Lastly, post this recipe to any of your boards by tapping the Pinterest icon and clicking on your favorite photo. Save and enjoy!
XO,
Heather
PS- try my Frosted Lemon Sugar Cookies for another lemony take on springtime cookie making!
Lemon Crumb Cookies
Ingredients
For the Lemon Cookies:
- 1 Cup (225g) Salted Butter, softened
- 1 ¼ Cups (250g) Granulated Sugar
- 2 Tablespoons (30ml) Lemon Zest
- 2 Large Eggs + 1 Large Egg Yolk
- 1 Teaspoon Baking Soda
- 1 Teaspoon Baking Powder
- 1 Teaspoon Salt
- 1 Tablespoon (15ml) Pure Vanilla Extract
- 2 ¾ Cups (330g) All-Purpose Flour
For the Crumb Topping:
- ½ Cup (65g) All-Purpose Flour
- ⅓ Cup (65g) Granulated Sugar
- ⅓ Cup (75g) Salted Butter, softened
For the Lemon Cream Cheese Drizzle:
- 1 Ounce (28g) Cream Cheese, softened
- ½ Teaspoon (2.5g) Lemon Zest
- 2 Teaspoons (10ml) Fresh Lemon Juice
- Splash of Pure Vanilla Extract
- ⅔ Cup (85g) Sifted Powdered Sugar
Instructions
- Preheat Oven: Preheat your oven to 375°F (190°C) and line baking sheets with parchment paper. Prepare Lemon Cookies: In a large mixing bowl, blend the lemon zest with the granulated sugar until fragrant and well combined. Then, cream together the softened butter and lemon-infused sugar until light and fluffy.Beat in eggs and egg yolk, one at a time, incorporating well after each addition.Stir in baking soda, baking powder, salt, and vanilla extract until evenly distributed.Gradually add all-purpose flour, mixing until a smooth dough forms.
- Make Crumb Topping: In a separate bowl, combine all-purpose flour, granulated sugar, and softened butter.Cut in softened butter using a pastry cutter or fork until mixture resembles coarse crumbs. Set aside. Form Cookies:Scoop tablespoon-sized portions of dough and roll into balls. Place them on the prepared baking sheets, leaving space between each for spreading.

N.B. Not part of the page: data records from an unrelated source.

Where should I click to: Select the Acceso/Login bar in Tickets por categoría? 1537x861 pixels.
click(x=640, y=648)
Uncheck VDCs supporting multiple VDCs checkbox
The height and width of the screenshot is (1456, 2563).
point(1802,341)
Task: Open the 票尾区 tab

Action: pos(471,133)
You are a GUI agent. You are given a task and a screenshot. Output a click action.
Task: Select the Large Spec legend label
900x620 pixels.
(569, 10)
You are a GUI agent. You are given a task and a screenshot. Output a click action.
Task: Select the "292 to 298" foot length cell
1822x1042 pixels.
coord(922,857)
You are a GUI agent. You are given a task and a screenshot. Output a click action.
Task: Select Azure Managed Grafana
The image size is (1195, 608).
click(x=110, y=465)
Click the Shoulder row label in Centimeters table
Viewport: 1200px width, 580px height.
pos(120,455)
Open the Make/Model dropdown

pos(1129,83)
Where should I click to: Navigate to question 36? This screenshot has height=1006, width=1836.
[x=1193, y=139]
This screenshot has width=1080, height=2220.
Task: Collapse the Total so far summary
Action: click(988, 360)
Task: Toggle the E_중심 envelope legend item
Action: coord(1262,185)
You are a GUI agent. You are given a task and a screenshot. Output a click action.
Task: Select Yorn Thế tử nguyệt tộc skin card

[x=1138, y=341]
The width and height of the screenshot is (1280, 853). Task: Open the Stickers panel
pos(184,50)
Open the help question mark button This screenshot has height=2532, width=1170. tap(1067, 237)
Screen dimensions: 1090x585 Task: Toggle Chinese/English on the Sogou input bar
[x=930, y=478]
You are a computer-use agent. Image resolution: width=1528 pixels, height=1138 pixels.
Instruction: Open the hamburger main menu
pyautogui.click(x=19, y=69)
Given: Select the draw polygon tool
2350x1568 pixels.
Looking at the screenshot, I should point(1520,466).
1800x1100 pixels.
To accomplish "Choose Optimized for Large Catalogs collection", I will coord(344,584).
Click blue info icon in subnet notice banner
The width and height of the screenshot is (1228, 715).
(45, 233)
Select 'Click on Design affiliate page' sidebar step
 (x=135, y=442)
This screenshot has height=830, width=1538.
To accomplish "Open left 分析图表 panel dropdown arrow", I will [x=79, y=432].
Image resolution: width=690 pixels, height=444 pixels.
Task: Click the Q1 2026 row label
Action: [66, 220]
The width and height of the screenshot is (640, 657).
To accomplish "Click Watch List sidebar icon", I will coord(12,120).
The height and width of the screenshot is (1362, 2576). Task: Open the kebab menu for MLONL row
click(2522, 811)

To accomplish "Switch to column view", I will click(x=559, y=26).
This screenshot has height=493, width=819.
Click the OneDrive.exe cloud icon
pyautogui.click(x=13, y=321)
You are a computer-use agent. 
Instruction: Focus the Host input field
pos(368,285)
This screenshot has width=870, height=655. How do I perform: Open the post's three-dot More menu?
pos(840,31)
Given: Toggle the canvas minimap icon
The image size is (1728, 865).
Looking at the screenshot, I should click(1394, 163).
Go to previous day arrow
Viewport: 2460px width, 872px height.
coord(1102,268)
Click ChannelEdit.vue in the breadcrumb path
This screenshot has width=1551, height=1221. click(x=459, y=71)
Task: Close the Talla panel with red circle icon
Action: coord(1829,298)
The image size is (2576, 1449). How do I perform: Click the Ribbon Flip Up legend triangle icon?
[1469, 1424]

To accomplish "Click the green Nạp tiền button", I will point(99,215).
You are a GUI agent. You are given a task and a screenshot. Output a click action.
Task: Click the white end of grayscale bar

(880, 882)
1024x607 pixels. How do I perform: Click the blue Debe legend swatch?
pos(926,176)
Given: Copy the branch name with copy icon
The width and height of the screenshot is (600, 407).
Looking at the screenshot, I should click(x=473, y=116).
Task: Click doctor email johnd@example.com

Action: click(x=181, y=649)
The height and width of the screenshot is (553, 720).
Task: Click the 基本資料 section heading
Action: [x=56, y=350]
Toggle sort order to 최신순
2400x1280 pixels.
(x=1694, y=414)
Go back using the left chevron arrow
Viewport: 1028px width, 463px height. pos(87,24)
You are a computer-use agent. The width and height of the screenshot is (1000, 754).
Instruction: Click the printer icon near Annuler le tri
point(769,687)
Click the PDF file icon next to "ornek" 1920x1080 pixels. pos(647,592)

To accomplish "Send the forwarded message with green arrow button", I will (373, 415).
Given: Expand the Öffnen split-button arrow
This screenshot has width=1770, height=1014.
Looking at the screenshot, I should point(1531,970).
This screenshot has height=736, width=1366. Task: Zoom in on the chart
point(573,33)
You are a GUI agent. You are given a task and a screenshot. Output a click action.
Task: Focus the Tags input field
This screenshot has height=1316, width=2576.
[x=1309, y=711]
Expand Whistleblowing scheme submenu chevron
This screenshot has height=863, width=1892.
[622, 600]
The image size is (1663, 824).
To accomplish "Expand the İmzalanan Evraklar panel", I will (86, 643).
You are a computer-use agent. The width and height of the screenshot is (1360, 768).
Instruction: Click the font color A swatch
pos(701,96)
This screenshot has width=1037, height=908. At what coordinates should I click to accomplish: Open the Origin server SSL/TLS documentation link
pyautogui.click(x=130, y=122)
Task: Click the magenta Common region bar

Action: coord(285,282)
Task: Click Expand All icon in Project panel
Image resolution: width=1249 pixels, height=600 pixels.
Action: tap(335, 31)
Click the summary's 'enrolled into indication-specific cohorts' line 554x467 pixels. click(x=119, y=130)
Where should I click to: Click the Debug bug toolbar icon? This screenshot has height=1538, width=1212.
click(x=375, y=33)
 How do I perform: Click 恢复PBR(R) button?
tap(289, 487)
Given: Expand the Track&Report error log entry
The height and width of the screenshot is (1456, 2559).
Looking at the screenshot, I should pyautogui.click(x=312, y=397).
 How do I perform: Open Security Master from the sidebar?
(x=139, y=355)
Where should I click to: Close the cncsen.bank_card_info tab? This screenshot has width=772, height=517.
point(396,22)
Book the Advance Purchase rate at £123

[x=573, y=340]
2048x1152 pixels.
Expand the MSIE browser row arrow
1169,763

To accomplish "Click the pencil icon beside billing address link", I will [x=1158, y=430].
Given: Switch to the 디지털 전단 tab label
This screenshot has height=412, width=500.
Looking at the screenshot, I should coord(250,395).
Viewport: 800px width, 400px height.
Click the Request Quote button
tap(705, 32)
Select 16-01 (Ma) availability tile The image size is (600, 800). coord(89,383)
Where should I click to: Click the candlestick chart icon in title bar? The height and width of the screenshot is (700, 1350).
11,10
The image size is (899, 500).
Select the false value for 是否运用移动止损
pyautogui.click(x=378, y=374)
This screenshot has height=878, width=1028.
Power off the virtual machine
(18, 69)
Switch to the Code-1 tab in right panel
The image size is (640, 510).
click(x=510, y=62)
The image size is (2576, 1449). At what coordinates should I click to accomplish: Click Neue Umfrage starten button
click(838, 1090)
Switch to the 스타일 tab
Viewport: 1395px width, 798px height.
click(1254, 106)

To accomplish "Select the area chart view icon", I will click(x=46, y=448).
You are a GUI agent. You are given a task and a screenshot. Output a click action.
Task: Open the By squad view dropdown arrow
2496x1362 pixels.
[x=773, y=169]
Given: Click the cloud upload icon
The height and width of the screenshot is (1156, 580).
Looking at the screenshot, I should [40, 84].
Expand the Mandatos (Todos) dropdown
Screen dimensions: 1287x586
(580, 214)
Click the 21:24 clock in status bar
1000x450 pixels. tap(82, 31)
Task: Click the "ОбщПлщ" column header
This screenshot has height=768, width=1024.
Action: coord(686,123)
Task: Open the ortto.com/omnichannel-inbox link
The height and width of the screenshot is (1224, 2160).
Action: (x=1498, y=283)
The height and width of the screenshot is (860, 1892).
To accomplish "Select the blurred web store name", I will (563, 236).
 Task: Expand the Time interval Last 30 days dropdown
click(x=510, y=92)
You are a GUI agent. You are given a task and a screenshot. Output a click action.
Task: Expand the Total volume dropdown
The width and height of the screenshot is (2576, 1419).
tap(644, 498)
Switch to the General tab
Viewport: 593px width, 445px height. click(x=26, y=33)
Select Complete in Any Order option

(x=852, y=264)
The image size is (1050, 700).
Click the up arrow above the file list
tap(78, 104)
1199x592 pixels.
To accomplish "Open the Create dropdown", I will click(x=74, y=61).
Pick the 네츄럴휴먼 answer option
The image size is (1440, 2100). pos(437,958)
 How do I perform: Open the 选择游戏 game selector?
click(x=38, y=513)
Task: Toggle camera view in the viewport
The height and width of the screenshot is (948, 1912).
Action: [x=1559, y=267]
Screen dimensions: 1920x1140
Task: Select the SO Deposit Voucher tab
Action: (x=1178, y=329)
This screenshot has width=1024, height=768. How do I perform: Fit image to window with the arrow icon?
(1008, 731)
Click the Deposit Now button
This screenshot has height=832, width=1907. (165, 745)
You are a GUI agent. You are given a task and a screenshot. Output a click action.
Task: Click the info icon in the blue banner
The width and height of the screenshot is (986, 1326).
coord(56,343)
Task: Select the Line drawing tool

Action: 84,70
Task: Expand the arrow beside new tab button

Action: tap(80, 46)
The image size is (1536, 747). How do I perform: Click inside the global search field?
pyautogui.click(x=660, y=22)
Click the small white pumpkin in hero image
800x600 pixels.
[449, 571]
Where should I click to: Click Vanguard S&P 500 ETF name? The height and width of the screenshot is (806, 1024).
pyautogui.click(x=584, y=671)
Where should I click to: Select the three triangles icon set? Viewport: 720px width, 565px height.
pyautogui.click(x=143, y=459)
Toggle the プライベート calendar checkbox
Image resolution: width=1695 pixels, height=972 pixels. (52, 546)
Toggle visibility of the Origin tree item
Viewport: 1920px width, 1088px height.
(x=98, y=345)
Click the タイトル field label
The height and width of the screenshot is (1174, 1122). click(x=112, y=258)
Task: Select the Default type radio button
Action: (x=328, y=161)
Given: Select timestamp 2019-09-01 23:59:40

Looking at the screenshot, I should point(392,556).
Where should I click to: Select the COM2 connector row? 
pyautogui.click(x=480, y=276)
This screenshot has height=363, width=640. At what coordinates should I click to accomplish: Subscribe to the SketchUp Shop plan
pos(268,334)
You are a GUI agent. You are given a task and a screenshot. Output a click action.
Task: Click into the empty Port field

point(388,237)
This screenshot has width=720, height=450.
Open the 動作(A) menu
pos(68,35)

- Add Crumb Topping:Press down lightly on each cookie dough ball with the palm of your hand or the bottom of a glass to flatten ever so slightly. You want to create a "shelf" for the crumb topping to sit on. Spoon a generous amount of crumb topping over each flattened cookie, about one tablespoon per cookie. Press lightly to adhere.
- Bake:Bake in the preheated oven for 13-14 minutes, or until edges are lightly golden.Remove from the oven and allow to cool on the baking sheets for 5 minutes before transferring to a wire rack to cool completely.
- Prepare Lemon Cream Cheese Drizzle:In a small mixing bowl, combine softened cream cheese, lemon zest, lemon juice, and vanilla extract.Gradually add sifted powdered sugar, stirring until smooth and creamy. Adjust consistency if needed by adding more powdered sugar for a thicker drizzle or lemon juice for a thinner consistency.Drizzle over the cooled cookies. Makes 15 cookies. Store any unfrosted leftovers covered for up to three days. Store leftover glaze in the refrigerator for up to a week.